To then determine vaccine efficacy, you find the difference between the two groups: .7%, or in other words, infection risk was reduced by .7 percentage points. It doesn't seem like much until you put it into a vaccine efficacy formula:

Risk among unvaccinated group − (minus) Risk among vaccinated group
/ (divided by) Risk among unvaccinated group

so: .7/.74= .94594, or about 95%. This is the proportionate reduction in disease among the vaccinated group, or a 95% reduction from the number of cases you would expect if they have not been vaccinated. It doesn't say anything about deaths, as you pointed out- but that's not part of how efficacy is calculated. We can assume deaths are being prevented because cases are being prevented. I'm really not seeing how this is unethical.
posted by oneirodynia at 3:18 PM on February 21, 2021 [2 favorites]


oneirodynia makes an important point.

From the CDC: "Vaccine efficacy and vaccine effectiveness measure the proportionate reduction in cases among vaccinated persons."

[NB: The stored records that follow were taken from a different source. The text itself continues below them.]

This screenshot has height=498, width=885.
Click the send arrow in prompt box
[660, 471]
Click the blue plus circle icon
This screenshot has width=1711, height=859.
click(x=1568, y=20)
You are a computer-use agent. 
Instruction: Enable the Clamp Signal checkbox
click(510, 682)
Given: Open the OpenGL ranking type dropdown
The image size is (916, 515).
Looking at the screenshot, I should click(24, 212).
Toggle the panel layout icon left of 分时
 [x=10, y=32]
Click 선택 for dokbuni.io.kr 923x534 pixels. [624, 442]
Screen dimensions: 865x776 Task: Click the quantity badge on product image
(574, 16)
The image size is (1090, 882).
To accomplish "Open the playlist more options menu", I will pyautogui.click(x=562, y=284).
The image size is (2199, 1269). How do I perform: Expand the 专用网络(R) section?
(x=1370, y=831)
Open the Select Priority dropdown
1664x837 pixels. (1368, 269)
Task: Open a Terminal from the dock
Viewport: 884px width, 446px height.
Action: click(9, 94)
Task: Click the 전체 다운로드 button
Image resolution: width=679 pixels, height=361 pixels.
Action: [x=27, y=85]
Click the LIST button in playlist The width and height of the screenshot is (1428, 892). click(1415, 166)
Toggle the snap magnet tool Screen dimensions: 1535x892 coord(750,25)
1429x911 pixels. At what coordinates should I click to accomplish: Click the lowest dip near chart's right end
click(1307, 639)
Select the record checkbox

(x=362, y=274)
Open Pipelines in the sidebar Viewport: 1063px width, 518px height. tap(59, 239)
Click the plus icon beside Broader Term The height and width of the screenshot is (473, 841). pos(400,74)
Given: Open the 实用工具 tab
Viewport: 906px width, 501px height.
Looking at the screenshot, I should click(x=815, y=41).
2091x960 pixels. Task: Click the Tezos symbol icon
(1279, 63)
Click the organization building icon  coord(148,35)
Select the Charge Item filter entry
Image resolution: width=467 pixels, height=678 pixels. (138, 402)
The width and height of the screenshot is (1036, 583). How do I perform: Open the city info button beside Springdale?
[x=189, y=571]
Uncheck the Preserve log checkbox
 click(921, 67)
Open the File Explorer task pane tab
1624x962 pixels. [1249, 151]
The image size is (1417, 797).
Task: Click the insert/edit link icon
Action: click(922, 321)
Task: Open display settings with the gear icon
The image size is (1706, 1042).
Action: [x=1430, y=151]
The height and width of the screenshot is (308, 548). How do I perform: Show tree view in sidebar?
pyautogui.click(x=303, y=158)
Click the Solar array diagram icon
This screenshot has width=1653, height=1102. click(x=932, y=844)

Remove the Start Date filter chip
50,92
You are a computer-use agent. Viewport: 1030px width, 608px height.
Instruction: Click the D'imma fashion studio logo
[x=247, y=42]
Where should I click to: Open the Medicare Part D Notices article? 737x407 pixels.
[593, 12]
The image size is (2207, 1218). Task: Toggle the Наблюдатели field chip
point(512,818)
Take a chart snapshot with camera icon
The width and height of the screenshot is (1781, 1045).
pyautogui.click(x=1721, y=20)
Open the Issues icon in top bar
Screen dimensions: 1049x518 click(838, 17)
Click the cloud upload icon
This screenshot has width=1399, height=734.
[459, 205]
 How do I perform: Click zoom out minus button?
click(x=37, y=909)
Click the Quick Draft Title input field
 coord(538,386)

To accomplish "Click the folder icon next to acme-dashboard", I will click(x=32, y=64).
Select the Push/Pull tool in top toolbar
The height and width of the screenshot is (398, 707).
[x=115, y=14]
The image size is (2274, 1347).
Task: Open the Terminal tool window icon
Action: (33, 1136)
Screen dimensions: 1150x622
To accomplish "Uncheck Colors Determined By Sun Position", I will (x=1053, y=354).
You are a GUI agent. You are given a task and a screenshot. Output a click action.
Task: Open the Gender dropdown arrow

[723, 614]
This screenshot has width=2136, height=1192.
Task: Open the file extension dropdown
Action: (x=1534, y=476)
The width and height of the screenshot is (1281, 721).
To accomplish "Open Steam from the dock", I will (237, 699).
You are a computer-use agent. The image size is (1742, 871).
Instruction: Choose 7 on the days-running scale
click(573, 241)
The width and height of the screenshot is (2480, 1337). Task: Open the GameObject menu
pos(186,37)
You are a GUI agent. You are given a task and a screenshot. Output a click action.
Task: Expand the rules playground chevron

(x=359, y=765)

Efficacy measures cases not deaths. And cases means symptomatic infections, not asymptomatic. The CDC has very specific criteria that they use to define a case for each disease. Here are the criteria for covid. A case requires specific observed symptoms and/or laboratory tests. If a person is infected but not symptomatic and not tested, they are not a case.

So efficacy is a measure of the reduction of symptomatic cases of infection. Reduction of deaths is an important side benefit of efficacy, but not the primary measurement.
posted by JackFlash at 4:48 PM on February 21, 2021


The sample population is likely very not representative, and that is in part because there's a fine line between "pharmaceutical trial" and "medical experimentation" but also a fine line between "the outcome we want" and "the outcome we don't want". Recruiting people who are in poor health or have a high-risk medical condition is not ethically great or good for your data, which means the candidate pool is going to be thin, healthy, not on any ongoing medication (except maybe contraception, because they don't want pregnant people in the trial), not pregnant or recently pregnant or nursing, and OVERWHELMINGLY white.


I'm sorry, what? They did publish all kinds of things about the sample population, you know, so you can actually look into this. Here's some info from the Moderna study:

The Phase 3 COVE study was designed in collaboration with the FDA and NIH to evaluate Americans at risk of severe COVID-19 disease and completed enrollment of 30,000 participants ages 18 and older in the U.S. on October 22, including those at high risk of the severe complications of COVID-19 disease. The COVE study includes more than 7,000 Americans over the age of 65. It also includes more than 5,000 Americans who are under the age of 65 but have high-risk chronic diseases that put them at increased risk of severe COVID-19, such as diabetes, severe obesity and cardiac disease. These medically high-risk groups represent 42% of the total participants in the Phase 3 COVE study. The study also included communities that have historically been under-represented in clinical research and have been disproportionately impacted by COVID-19. The study includes more than 11,000 participants from communities of color, representing 37% of the study population, which is similar to the diversity of the U.S. at large. This includes more than 6,000 participants who identify as Hispanic or LatinX, and more than 3,000 participants who identify as Black or African American.

Anyway, I think the question has been answered, but clearly not by the answer marked as "best" which has a number of demonstrably false claims in it.
posted by ch1x0r at 5:00 PM on February 21, 2021 [14 favorites]


I'm not sure from your question if you want to get a better handle on how good the vaccines are, or more interested in the statistical problem of what we can and can't say from the trials. If the former, you might look at the Israeli experience with a mostly Pfizer-vaccinated population. I have not studied it myself, but the real world results have been pretty much in line with the trial results. And they have been able to extend those results to conclude that the vaccine reduces the rate of transmitting the virus to others by 95%, a question not studied in the trials at all.

There is a possibility that the J&J vaccine will be recommended to go to a two dose model, at least in some places.